Which raises a question: what are human beings singularly good at doing?

We could be living in a time in which paid human labour becomes an anomaly. When the economy changes, so must education. In short, education needs a dramatic realignment. A robot-proof model of education is not concerned solely with topping up students’ minds with high-octane facts. Rather, it refits their mental engines, calibrating them with a creative mindset and the mental elasticity to invent, discover, or otherwise produce something society deems valuable.

Imagination

We have evolved to imagine. We have evolved to be creative. Other animals apply intelligence to solving problems: crows fashion tools to pluck bugs out of wood, and sea otters wield rocks to crack clamshells. But only human beings can create imaginary stories, invent works of art, and even construct carefully reasoned theories explaining perceived reality. It is what the historian Yuval Noah Harari, channelling Lewis Carroll, calls “the ability to believe six impossible things before breakfast.”

Terra incognita

Here is the good news (as a counterweight to the jobless society).We are not going to get bored. Replace job with purpose, Much of the world remains terra incognita. There is more to find, in the heavens and on earth, than we can dream of in our blinkered present. We have a universe of scientific secrets to uncover and shoreless oceans of knowledge yet to cross. We have an infinite canvas to paint and endless music to play. From curing disease to restoring the environment to writing the next great novel, there is everything left to do. That is before we get to Mars

Educators

Instead of training labourers, a robot-proof education trains creators. They should read “Metaskills” Educators should focus on humanics. Mindset (the growth one) literacy, system thinking, creativity, empathy, entrepreneurship, ethics, cultural agility, critical and convergent thinking. Focusing on creativity and mental flexibility. Focus on grace and beauty.

Learning by doing

To cement these in student’s minds, they need to experience them in the intensity and chaos of real work environments such as co-ops and internships. This involves thematic study across disciplines, project-based learning, and real-world connections. Learning by doing. Explicit learning across disciplines, project-based learning, and real-world connections. Mastery. When human learners are immersed in the incalculable variety of experience, they escape the strictures of predetermined input—which computers cannot do. They break free of their programming, and they upgrade their minds.

Combine everything with arts

Engineers must learn the dizzying intricacies of a structure’s composition and context, including materials, environment, the forces of physics, time, and logic. Such complexity spurs intellectual development, yet the study of human culture and behaviour is just as complex. Both demand the grasp of intricate systems, with the humanities and social sciences offering an elaborate mesh of history, art, geography, economics.

Combine everything with arts

The marriage of liberal arts skills with experiential learning and technological proficiencies is an ideal method for growing students’ cognitive capacities and their appetites for ongoing study in new learning situations throughout their lives.

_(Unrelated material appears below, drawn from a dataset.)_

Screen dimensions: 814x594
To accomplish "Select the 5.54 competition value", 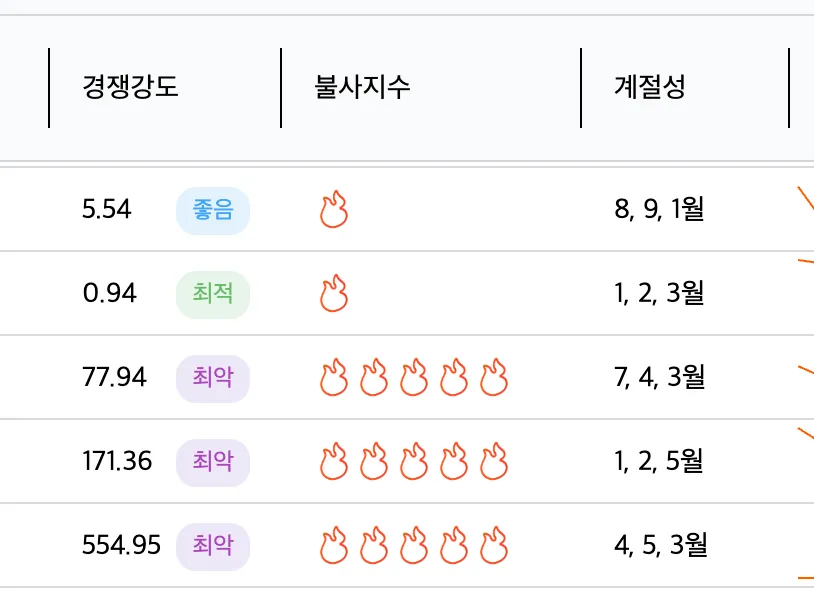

Combine everything with arts

But experiential liberal arts experiences should not be only for liberal arts students. Even brilliant computer scientists have to thrive in a human context or risk having their work overlooked. Even trailblazing biochemists need to understand the social implications of their research. By enhancing their courses of study with the humanities and social sciences, programs in the “harder” disciplines can better prepare students to succeed.

My advice

My advice to my kids. Combine entrepreneurship with an arts degree and forget jobs. Focus on purpose. You can be jobless, but you cannot be purposeless. Find something you love to do. Learn by doing. Become a social entrepreneur. The entrepreneur’s journey is the ultimate learning by doing. You can talk all about what it is like, but unless you do it, you will never know what that experience is like.

It will pull in all the skills you need. Starting with being in control of your own destiny.